- **What the exercise asks**: Lines to restate from the data below: from the one containing "021 - 55145702 (1614, 276)" to the one containing "Image resolution: width=360, height=1954.", both included. Give them again exactly, and only them.

<<<<

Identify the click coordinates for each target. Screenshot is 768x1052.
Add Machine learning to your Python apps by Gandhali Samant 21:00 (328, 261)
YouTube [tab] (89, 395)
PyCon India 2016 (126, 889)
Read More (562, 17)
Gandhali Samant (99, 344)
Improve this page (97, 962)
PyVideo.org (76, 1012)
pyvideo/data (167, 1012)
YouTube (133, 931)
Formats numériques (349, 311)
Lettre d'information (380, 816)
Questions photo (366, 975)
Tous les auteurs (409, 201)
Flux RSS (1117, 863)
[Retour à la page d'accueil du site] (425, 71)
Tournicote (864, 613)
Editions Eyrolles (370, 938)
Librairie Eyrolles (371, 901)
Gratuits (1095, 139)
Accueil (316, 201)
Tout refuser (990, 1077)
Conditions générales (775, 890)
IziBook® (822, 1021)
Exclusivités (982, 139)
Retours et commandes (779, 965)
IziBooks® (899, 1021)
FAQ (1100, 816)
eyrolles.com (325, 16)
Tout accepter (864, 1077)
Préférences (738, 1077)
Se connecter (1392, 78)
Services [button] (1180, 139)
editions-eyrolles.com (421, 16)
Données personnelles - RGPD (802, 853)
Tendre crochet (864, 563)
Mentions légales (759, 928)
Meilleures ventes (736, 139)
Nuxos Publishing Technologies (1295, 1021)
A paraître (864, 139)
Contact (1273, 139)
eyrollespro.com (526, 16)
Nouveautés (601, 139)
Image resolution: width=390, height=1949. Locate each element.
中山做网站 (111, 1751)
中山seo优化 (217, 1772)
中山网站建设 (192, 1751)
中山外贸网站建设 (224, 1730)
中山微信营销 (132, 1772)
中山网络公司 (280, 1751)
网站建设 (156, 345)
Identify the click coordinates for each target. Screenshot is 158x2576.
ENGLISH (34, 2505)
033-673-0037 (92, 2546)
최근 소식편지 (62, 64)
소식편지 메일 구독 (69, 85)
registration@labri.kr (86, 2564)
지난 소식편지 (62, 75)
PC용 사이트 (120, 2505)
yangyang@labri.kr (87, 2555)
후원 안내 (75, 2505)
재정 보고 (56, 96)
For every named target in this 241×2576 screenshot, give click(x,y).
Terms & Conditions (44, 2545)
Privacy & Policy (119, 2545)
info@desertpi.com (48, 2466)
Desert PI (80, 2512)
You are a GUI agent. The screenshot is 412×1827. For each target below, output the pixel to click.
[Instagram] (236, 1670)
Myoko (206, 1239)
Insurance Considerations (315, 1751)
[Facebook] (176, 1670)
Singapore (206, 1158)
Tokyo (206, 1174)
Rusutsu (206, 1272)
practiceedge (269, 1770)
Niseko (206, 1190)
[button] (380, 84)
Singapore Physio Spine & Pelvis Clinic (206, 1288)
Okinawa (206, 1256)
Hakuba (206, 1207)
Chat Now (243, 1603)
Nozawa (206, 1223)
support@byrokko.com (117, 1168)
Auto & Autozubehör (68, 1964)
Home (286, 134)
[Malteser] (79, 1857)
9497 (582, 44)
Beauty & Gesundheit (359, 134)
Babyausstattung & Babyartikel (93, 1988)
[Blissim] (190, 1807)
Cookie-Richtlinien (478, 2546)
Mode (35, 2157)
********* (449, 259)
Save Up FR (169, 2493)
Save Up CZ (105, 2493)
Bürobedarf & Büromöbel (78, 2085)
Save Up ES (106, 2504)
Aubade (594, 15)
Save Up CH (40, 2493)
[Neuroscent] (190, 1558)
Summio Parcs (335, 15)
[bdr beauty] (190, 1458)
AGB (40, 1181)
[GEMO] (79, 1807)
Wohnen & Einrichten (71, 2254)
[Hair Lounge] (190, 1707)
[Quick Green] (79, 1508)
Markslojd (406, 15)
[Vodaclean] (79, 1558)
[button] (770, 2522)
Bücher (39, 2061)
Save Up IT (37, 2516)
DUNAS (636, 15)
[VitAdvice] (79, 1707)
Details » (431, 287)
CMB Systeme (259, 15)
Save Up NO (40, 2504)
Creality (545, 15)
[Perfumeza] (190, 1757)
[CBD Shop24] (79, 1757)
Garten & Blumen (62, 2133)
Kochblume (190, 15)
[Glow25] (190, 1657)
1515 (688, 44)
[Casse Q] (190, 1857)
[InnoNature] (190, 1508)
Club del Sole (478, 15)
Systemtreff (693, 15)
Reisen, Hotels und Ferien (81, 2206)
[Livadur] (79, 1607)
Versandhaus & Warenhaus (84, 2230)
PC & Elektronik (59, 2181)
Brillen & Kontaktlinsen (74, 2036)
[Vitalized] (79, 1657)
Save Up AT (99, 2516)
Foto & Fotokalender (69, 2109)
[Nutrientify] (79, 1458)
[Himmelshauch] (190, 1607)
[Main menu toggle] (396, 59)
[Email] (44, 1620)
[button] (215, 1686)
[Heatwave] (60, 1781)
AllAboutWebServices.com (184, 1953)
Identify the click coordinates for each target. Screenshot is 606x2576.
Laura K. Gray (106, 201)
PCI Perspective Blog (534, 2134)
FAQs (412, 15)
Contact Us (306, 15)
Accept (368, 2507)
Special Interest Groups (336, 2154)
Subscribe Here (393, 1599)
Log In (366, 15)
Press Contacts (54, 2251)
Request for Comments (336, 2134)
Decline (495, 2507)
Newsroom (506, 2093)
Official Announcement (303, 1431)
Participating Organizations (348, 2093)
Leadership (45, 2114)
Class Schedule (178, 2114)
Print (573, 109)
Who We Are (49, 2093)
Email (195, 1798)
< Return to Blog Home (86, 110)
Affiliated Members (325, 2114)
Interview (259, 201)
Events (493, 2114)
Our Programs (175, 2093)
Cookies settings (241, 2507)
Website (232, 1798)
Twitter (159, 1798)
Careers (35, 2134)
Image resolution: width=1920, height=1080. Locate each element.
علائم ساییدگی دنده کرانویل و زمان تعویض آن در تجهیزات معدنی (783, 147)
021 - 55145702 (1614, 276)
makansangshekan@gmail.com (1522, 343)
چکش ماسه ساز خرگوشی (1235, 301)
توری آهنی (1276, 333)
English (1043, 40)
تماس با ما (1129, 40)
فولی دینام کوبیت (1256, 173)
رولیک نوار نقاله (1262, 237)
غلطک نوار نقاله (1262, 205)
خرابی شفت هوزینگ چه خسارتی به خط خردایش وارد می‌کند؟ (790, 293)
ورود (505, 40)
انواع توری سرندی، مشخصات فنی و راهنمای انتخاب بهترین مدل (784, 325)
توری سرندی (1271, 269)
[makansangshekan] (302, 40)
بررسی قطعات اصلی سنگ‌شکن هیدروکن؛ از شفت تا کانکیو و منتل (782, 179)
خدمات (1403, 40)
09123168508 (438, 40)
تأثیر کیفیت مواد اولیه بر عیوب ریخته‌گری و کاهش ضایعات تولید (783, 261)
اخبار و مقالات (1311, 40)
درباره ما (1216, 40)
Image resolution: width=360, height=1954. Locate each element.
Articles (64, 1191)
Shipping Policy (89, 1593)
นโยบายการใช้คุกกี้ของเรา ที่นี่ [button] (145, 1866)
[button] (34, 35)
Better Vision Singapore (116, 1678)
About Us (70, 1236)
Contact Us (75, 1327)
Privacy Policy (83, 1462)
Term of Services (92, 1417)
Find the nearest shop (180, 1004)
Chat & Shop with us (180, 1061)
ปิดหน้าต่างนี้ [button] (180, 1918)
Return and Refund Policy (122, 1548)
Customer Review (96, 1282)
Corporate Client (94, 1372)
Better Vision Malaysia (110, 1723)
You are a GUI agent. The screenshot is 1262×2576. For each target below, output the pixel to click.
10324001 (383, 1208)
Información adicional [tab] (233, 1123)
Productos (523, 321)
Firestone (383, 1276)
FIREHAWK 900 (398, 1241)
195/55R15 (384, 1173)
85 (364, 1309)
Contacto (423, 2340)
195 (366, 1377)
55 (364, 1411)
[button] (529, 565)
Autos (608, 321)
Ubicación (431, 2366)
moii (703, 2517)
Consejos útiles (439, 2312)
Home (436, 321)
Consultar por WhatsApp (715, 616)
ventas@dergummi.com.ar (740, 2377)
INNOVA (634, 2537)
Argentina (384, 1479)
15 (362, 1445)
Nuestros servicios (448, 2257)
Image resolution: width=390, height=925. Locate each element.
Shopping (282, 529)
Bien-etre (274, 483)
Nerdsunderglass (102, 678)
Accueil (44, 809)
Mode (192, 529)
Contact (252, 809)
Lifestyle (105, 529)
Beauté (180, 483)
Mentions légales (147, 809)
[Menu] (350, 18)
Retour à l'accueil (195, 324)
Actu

>>>>

- **Answer to the exercise**:
021 - 55145702 (1614, 276)
makansangshekan@gmail.com (1522, 343)
چکش ماسه ساز خرگوشی (1235, 301)
توری آهنی (1276, 333)
English (1043, 40)
تماس با ما (1129, 40)
فولی دینام کوبیت (1256, 173)
رولیک نوار نقاله (1262, 237)
غلطک نوار نقاله (1262, 205)
خرابی شفت هوزینگ چه خسارتی به خط خردایش وارد می‌کند؟ (790, 293)
ورود (505, 40)
انواع توری سرندی، مشخصات فنی و راهنمای انتخاب بهترین مدل (784, 325)
توری سرندی (1271, 269)
[makansangshekan] (302, 40)
بررسی قطعات اصلی سنگ‌شکن هیدروکن؛ از شفت تا کانکیو و منتل (782, 179)
خدمات (1403, 40)
09123168508 (438, 40)
تأثیر کیفیت مواد اولیه بر عیوب ریخته‌گری و کاهش ضایعات تولید (783, 261)
اخبار و مقالات (1311, 40)
درباره ما (1216, 40)
Image resolution: width=360, height=1954. Locate each element.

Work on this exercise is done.